Oefening 1: Gebruik van ontelbare zelfstandige naamwoorden met maatwoorden
2. Zij kocht een kilo *ಅಕ್ಕಿ* (rijst) op de markt. Hint: Gebruik het Kannada woord voor rijst.
3. We hebben een pot *ತೈಲ* (olie) nodig om te koken. Hint: Gebruik het Kannada woord voor olie.
4. Hij voegde wat *ಸಕ್ಕರೆ* (suiker) toe aan de thee. Hint: Gebruik het Kannada woord voor suiker.
5. Kun je een beetje *ಬೆಳ್ಳುಳ್ಳಿ* (knoflook) aan de soep toevoegen? Hint: Gebruik het Kannada woord voor knoflook.

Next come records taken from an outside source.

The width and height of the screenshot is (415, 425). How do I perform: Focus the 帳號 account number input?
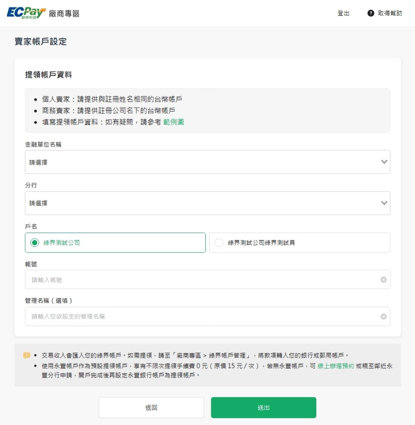click(x=198, y=280)
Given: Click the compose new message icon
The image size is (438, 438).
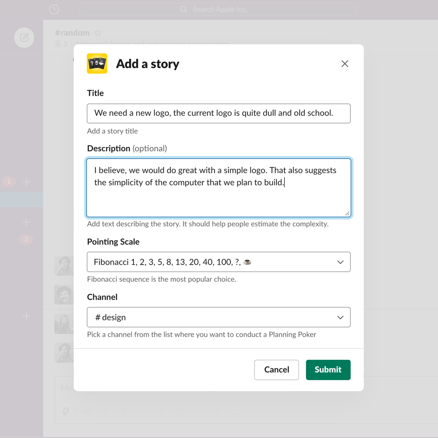Looking at the screenshot, I should [x=24, y=38].
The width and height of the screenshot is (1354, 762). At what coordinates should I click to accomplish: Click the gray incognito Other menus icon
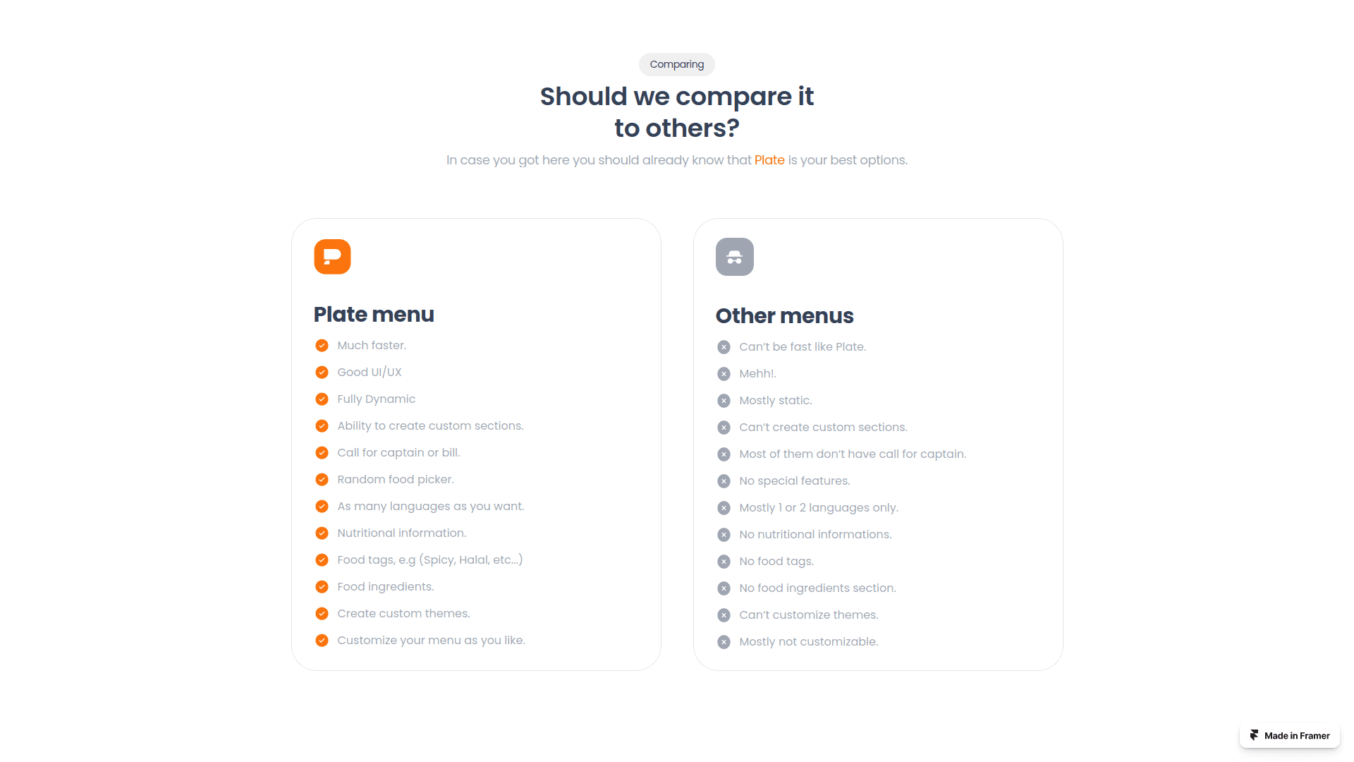734,257
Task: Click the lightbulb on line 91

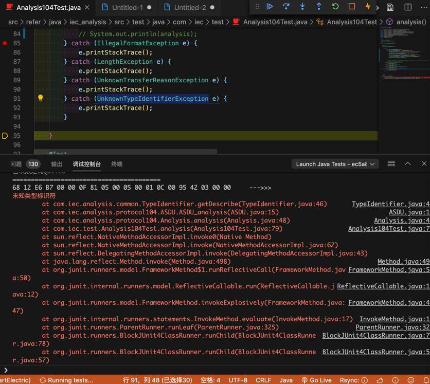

6. De kok gebruikte veel *ಮೆಣಸು* (peper) in het gerecht. Hint: Gebruik het Kannada woord voor peper.
7. Ze kochten een zak *ಮೈದಾ* (bloem) voor het bakken. Hint: Gebruik het Kannada woord voor bloem.
8. Hij schenkt een kopje *ಚಹಾ* (thee) in. Hint: Gebruik het Kannada woord voor thee.
9. We hebben een fles *ಮದ್ಯ* (alcohol) gekocht voor het feest. Hint: Gebruik het Kannada woord voor alcohol.
10. De dokter adviseerde hem om meer *ನೀರು* (water) te drinken. Hint: Gebruik het Kannada woord voor water.
Oefening 2: Ontelbare zelfstandige naamwoorden in zinnen met werkwoorden
2. Ik heb veel *ಮತ್ತು* (kennis) *ಕಲಿತೆ* (geleerd) vandaag. Hint: Gebruik het Kannada woord voor kennis.
3. We moeten genoeg *ಸಾಲು* (zout) *ಹೇರ್ಪಡಿಸಬೇಕು* (toevoegen) aan het gerecht. Hint: Gebruik het Kannada woord voor zout.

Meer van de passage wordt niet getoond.